First, I reminded me of the pervasiveness of sin and how it comes cloaked in different cultural clothes. It’s easy to get romanticized version of different culture from books and movies. Watching ‘The Last Samurai’ it’s easy to believe the samurai were noble, simple, honorable people. That would be a naive assessment of samurai/feudal Japanese culture (as an assessment of Mohican Culture based on the ‘Last of the Mohicans’ would be naive). Sin isn’t a western thing – its a global thing. Sin isn’t just an individual issue, but a societal one. On the flip side of that, it’s not just a societal issue, it’s also a individual one (we should reject the ‘noble savage’ idea – that mankind is essentially good and it’s society that corrupts him). Just as individuals struggle with different manifestations of sin, so cultures do also. Clavell’s work is brilliant in portraying the clash of Western/English cultural sensibilities (through the pilot Blackthorne/Anji-san) with Eastern/Japanese customs and values. Each are appalled at the barbarism of the other. The Westerners are appalled at the sexual promiscuity of the culture with their multiply consorts and ‘pillowing houses’. Their appalled at the violence and murderousness/lack of value for human life. On the flip side, the Japanese are aghast at the rudeness and lack of self control in the Westerners. They don’t understand their love of money and unending quest for wealth. In the two very different cultures, sin manifested itself in some different ways (and in some of the same old ways as ever – jealousy, pride, etc.). The point, all cultures are fallen. No single culture or period can be rightly called righteous (not denying some are more righteous than others).
Second, the book reminds the reader, at least this reader, how much damage is done when we serve God as though he needed our help. Near the end of Clavell’s book there is a discussion between a Portuguese priest and a convert. They are concerned that Blackthorne (a political and religious enemy, being English and Protestant) will use his repaired ship to attach the interests of the Catholic Church in Japan.
[priest]: “That ship is going to destroy us and there’s nothing we can do.”
[Japanese convert]: “God will help us.”
[priest]: “Yes, but meanwhile we’re Soldiers of God and we have to help Him.”
A few years ago, at a Father’s Day Church service (not ECC!) a group of men sang a Gaither Song. It stuck with me, and not for good reasons:
“What this dying world could use is a willing Man of God
Who dares to go against the grain and works without applause;
A man who’ll raise the shield of Faith, protecting what is pure;
Whose love is tough and gentle; a man whose word is sure.
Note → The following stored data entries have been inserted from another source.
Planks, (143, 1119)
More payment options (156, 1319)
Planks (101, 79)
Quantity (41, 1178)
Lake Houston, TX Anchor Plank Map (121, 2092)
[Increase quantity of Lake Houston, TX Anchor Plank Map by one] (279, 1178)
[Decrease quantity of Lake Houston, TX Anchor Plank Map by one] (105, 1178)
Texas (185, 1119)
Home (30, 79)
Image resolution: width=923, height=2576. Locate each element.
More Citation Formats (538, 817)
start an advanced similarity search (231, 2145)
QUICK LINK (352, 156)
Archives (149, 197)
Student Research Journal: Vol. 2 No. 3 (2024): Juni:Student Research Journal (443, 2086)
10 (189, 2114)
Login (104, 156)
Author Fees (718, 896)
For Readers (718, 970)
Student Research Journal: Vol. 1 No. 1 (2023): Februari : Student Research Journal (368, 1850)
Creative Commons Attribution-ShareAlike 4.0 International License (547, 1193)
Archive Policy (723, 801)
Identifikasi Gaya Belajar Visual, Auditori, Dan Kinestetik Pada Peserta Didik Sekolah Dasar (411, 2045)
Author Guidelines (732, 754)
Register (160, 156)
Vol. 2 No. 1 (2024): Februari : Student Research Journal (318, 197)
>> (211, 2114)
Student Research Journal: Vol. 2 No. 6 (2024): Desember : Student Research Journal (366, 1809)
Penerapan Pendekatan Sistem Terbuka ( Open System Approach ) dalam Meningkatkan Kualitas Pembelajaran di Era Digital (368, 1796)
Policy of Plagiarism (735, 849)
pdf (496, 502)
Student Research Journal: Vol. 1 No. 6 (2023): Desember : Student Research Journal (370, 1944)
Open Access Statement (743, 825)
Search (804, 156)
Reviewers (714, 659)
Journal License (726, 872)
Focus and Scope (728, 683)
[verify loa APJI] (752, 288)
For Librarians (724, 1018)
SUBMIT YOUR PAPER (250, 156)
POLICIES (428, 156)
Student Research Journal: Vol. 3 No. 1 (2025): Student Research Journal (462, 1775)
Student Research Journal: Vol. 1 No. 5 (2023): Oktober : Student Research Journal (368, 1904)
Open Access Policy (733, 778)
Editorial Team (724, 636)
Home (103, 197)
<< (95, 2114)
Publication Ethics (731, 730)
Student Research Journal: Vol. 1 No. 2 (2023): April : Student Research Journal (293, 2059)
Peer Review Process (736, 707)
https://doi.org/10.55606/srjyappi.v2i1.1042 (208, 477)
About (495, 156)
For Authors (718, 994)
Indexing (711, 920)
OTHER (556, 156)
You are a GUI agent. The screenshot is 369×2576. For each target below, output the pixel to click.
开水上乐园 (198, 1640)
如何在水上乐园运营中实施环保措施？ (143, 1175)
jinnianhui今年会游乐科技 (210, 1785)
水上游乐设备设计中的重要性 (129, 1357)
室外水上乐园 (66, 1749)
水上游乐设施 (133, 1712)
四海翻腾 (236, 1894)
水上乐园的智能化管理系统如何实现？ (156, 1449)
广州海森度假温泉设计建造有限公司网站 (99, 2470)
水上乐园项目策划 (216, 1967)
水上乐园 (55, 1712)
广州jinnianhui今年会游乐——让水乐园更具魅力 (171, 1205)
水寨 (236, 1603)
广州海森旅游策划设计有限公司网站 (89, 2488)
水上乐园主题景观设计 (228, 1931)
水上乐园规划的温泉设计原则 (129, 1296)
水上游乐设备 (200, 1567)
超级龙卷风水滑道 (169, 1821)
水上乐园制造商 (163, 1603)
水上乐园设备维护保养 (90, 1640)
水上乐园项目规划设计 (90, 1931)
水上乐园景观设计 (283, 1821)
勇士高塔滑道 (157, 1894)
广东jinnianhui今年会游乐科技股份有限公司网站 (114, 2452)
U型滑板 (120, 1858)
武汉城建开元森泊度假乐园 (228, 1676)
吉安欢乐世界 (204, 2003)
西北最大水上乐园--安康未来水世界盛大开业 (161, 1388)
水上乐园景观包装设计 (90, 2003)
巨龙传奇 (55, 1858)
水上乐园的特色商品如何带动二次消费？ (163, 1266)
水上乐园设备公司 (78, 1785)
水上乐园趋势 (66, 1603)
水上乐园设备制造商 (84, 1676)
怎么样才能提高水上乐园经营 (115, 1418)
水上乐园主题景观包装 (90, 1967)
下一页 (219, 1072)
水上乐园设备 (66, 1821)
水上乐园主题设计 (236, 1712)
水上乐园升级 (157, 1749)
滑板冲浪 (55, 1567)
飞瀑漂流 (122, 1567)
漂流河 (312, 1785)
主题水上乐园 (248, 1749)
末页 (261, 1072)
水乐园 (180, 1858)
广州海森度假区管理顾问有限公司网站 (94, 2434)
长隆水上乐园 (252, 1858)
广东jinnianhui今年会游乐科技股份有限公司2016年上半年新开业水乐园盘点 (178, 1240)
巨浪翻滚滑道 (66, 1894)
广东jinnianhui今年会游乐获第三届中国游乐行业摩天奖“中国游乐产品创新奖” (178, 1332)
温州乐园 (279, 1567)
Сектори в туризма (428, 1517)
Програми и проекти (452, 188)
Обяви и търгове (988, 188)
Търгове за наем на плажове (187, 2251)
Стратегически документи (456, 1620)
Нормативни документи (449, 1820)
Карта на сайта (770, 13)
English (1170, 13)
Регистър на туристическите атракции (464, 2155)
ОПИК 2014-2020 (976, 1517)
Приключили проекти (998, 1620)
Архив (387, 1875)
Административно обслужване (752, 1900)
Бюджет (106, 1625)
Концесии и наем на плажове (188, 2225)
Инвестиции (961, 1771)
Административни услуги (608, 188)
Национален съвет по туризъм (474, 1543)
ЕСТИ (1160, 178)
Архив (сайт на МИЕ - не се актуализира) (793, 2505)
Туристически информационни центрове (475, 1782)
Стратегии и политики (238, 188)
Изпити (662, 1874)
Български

God doesn’t need an Orator who knows what just to say;
He doesn’t need authorities to reason Him away;
He doesn’t need an army to guarantee a win;
He just needs a Few Good Men.
Men full of Compassion, who Laugh and Love and Cry-
Men who’ll face Eternity and aren’t afraid to die-
Men who’ll fight for Freedom and Honor once again-
He just needs a Few Good Men.”
Can I just say, Crap, Crap and Double Crap. Instead, hear Paul’s words from Acts 17:24-25:
“The God who made the world and everything in it, being Lord of heaven and earth, does not live in temples made by man, nor is he served by human hands, as though he needed anything, since he himself gives to all mankind life and breath and everything.” (ESV).
It is so easy to fall into the trap of over estimating our importance to the Kingdom of God. It can take the shape of individual self-importance, generational arrogance (“we’re the generation to take the gospel to the ends of the earth – to do what every other generation has failed to do!), denominational arrogance (“we’re the only really faithful church – without us the gospel would be lost”), and a thousand other ways. And when we fall into the trap of thinking we’re necessary or our work is essential to the building the kingdom, then we’ll talk ourselves into using methods that are not God honoring. In the case of the Church in Japan (and elsewhere), there was interference in the political struggle for power, murder, intrigue and more. That’s dramatic, but it happens at other levels also. To build the ministry, to win the friend we shade the truth, use manipulative tactics or rely on proven ‘techniques’.
We need to be careful how we serve God. We must never serve God in a way that makes him look needy or pathetic – as if his kingdom will be lost without our diligent efforts or his plans thwarted without our activities. We must serve in a way that makes our reliance on Him evident and the joy of serving him must be evident to all.
Shogun was a long book -nearly 1200 pages. I’m up for some shorter reading now – Ann Rices’ Christ the Lord looks promising!